Panasonic introduced a new 3D camera AG-3DP1 and also the AG-HPX250 which shoots AVC-Intra 100 to P2 Cards. Read more http://www.panasonic.com/promos/nab/2011/
Sony FS100 and F3
These two cameras seemed to be everywhere on the show floor. That’s the great thing about NAB, being able to get your hands on very pricey equipment that your local reseller may not carry. Especially these two cameras which have the ability to interchange lenses. These two cameras are going to be popular with filmmakers, most all the cameras we saw had the Zeiss Compact Primes on, ready to roll. Some incredible footage was shot in Vegas by Next Level Pictures showing off the shear latitude that the F3 is capable of. It’s a pricey combo, sure, great to know that we’re getting closer and closer to film every year and the price just keep coming down.

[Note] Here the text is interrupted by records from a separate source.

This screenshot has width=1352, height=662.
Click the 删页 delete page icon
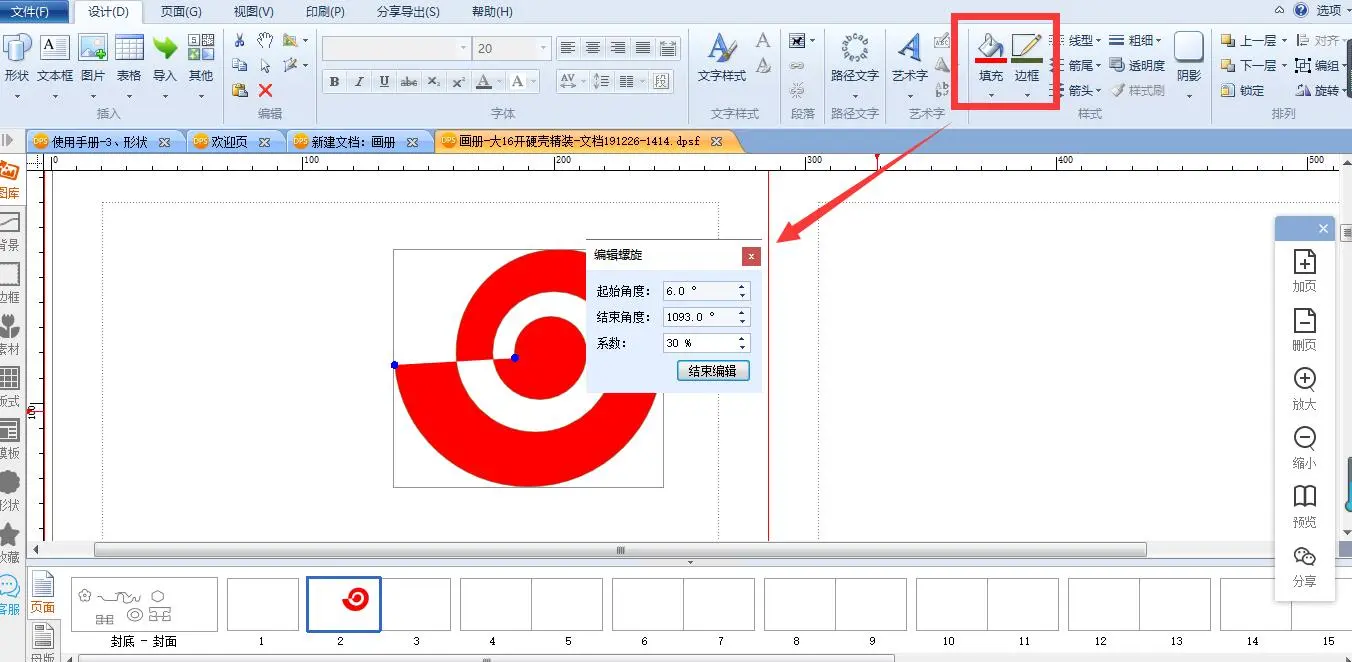pos(1304,330)
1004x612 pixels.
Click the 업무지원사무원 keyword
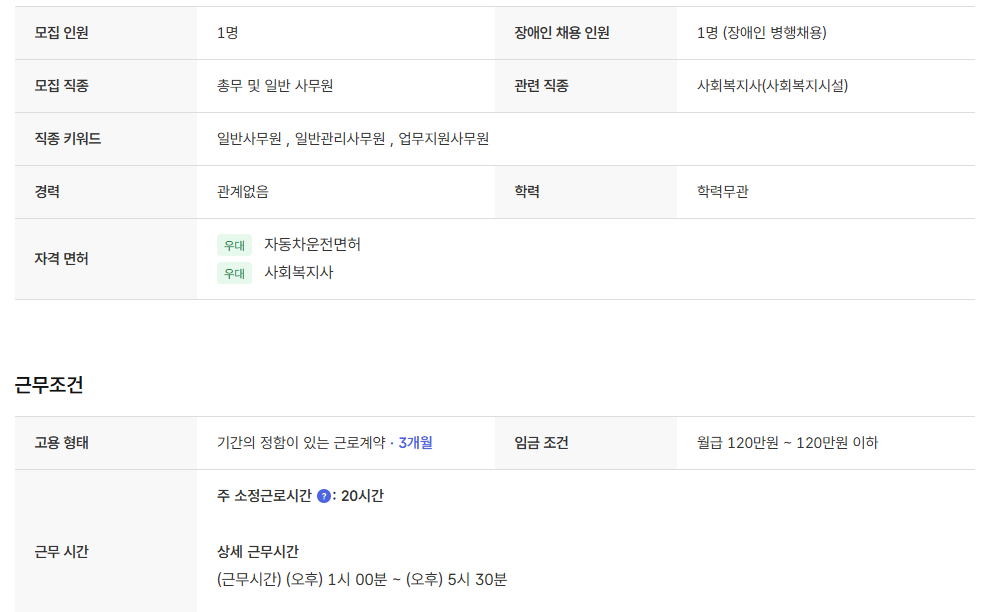443,139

Que Audio was on the show floor with their new mini shotgun. Looks like a field friendly design with the small form factor.
One cool NAB tip I learned this year: Wear different shoes each day! If you’re on your feet all day walking for miles, the worn part of the shoe is usually deteriorated because of the constant pressure you’re putting on the sole. Mix ’em up!
Once again, another great show is down in history. Looking forward to NAB 2012!